Ketik ulang bagian teks tentang filsafat dan ilmu pengetahuan di bawah, mulai dari "Masalah ilmu pengetahuan" hingga "telah mereka antisipasikan.", termasuk kedua batas itu.

## Teks Kutipan
######

Minggu, 19 Oktober 2014

Logika


 

Masalah ilmu pengetahuan mungkin menjadi masalah terpenting bagi kehidupan manusia. Hal itu menjadi ciri manusia karena manusia senantiasa bereksistensi, tidak hanya berada seperti batu atau rumput yang berada di tengah lapangan, tetapi mengada. Oleh karena itu, manusia berbudaya, mengembangkan ilmu pengetahuan dan menggunakannya untuk kehidupan pribadi dan lingkungannya yang telah mereka antisipasikan.

Permasalahannya, “Apakah ilmu pengetahuan itu? Apakah ilmu dan apa bedanya dengan pengetahuan? Selanjutnya, sama halnya dengan ilmu pengetahuan, manusia pun berpikir dalam berfilsafat. Apakah filsafat termasuk ilmu pengetahuan atau terlepas dan berbeda? Kaitannya dengan ilmu pengetahuan, bahwa filsafat melahirkan keyakinan filosofis (philosophical belief) atau yang dalam lingkungan ilmu disebut asumsi, postulat, aksioma, atas nama lain. Apakah hal tersebut merupakan anggapan dasar?

Pemahaman atas filsafat sampai saat ini sangat bermacam-macam, baik di Indonesia maupun di negara-negara lain. Misalnya terhadap suatu rumus statistika, seorang ahli statistika bertanya, “Filsafat apa yang berada di belakang rumus ini? Maksudnya adalah apa yang mendasari atau makna apa yang rumus ini? Maksudnya adalah apa yang mendasari atau makna apa yang dikandung rumus ini? Jadi, istilah filsafat di sini adalah makna yang berada di balik rumus itu. Contoh lain, adanya ketentuan bahwa dua orang laki-laki dan perempuan tidak boleh berada dalam suatu ruangan. Filsafat dari peraturan itu adalah bahwa kejadian itu dapat menjadi pemicu terjadinya hubungan laki-laki dan perempuan yang bukan muhrim yang dilarang agama, setidaknya dapat menjadi pemicu lahirnya fitnah.

Dalam kehidupan masyarakat berbangsa yang dimaksud dengan filsafat bangsa atau filsafat negara adalah ciri bangsa atau pandangan hidup atau way of life atau Weltanschauung dari bangsa itu sendiri. Tentu saja, kita tidak perlu menolak penggunaan istilah tersebut karena ada alasan kuat yang mendasarinya, antara lain penggunaan suatu rentang waktu sejarah dan sumber etimologis. Hal terpenting adalah penempatan pengertian filsafat dalam pembicaraan, seperti diperlukannya penjelasan pengertian sebelum pembahasan yang dipersyaratkan dalam logika. Pengertian filsafat yang bermacam-macam itu menyebabkan pemahaman filsafat ilmu dan atau epistemologi tidak tunggal dan sempurna.

######

## Data Ditampilkan
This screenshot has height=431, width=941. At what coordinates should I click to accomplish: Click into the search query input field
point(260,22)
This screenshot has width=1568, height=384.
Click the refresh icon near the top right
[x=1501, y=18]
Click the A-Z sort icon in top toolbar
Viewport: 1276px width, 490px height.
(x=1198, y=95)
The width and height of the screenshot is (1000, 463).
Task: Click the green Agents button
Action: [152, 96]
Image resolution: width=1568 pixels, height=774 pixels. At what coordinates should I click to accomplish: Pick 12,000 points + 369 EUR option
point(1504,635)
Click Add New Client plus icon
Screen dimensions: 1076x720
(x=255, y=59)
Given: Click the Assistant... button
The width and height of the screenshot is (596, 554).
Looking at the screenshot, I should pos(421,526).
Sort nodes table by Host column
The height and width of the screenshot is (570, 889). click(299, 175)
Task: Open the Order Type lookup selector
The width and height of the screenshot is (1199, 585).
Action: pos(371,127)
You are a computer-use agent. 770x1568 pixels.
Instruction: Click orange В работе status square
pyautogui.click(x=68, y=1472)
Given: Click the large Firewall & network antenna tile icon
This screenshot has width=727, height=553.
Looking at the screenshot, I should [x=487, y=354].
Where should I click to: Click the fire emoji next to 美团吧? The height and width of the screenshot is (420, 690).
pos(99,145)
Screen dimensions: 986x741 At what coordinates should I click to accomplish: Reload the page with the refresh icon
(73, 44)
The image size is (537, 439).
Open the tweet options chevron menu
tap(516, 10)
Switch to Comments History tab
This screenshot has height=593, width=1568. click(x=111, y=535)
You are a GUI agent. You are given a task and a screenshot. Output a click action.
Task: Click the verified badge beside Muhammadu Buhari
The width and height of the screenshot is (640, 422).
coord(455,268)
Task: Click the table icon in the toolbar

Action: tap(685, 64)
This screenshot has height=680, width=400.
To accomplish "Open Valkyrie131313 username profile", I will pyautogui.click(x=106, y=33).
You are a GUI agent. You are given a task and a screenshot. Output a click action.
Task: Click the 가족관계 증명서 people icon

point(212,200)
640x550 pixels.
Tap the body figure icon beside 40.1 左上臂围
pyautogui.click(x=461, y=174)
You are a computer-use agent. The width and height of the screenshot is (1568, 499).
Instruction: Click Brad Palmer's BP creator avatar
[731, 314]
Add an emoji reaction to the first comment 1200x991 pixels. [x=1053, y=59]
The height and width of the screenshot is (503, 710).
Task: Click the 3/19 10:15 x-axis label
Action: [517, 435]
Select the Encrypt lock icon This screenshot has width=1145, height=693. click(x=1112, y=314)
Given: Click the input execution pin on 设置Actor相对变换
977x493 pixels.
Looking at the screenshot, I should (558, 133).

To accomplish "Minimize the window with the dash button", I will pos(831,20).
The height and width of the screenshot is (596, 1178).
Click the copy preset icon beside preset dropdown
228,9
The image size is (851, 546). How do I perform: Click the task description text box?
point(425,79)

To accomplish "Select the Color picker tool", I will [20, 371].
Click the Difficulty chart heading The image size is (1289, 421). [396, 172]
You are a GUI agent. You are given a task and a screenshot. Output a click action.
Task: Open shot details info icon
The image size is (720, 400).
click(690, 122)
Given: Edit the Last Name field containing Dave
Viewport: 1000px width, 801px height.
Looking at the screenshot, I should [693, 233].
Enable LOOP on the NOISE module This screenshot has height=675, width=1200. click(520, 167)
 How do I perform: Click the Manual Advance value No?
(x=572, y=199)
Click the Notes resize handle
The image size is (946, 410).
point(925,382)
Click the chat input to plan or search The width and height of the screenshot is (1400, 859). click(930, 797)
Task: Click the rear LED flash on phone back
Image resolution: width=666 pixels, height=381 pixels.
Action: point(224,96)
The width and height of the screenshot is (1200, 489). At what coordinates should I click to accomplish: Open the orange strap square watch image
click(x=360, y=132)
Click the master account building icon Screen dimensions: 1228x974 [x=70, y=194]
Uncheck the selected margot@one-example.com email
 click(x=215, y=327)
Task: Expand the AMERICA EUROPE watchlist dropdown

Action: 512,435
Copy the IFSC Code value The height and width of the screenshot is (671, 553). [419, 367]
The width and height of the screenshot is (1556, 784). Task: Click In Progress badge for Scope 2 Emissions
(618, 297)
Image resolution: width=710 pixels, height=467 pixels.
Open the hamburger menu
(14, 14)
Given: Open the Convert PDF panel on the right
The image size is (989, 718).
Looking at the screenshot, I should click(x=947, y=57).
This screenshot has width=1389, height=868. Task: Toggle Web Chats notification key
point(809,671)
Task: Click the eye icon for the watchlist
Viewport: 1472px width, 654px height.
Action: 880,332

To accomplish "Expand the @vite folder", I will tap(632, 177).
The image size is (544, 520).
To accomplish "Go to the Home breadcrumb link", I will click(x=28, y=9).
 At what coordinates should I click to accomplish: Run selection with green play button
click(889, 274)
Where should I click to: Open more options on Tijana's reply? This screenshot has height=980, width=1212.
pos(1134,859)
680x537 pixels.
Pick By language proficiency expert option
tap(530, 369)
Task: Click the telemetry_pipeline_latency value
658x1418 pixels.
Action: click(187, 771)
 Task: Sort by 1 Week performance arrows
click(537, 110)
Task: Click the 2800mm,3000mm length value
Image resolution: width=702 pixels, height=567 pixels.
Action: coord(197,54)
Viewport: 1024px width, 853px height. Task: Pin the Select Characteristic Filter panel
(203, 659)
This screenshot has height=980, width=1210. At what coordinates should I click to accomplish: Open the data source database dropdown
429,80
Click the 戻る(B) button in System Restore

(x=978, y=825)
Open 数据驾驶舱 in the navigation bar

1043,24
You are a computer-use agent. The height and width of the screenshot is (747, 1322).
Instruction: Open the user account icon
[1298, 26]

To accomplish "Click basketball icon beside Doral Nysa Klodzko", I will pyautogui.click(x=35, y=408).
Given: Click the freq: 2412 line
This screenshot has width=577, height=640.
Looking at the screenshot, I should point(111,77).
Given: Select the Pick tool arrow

######

## Hasil Tugas
Masalah ilmu pengetahuan mungkin menjadi masalah terpenting bagi kehidupan manusia. Hal itu menjadi ciri manusia karena manusia senantiasa bereksistensi, tidak hanya berada seperti batu atau rumput yang berada di tengah lapangan, tetapi mengada. Oleh karena itu, manusia berbudaya, mengembangkan ilmu pengetahuan dan menggunakannya untuk kehidupan pribadi dan lingkungannya yang telah mereka antisipasikan.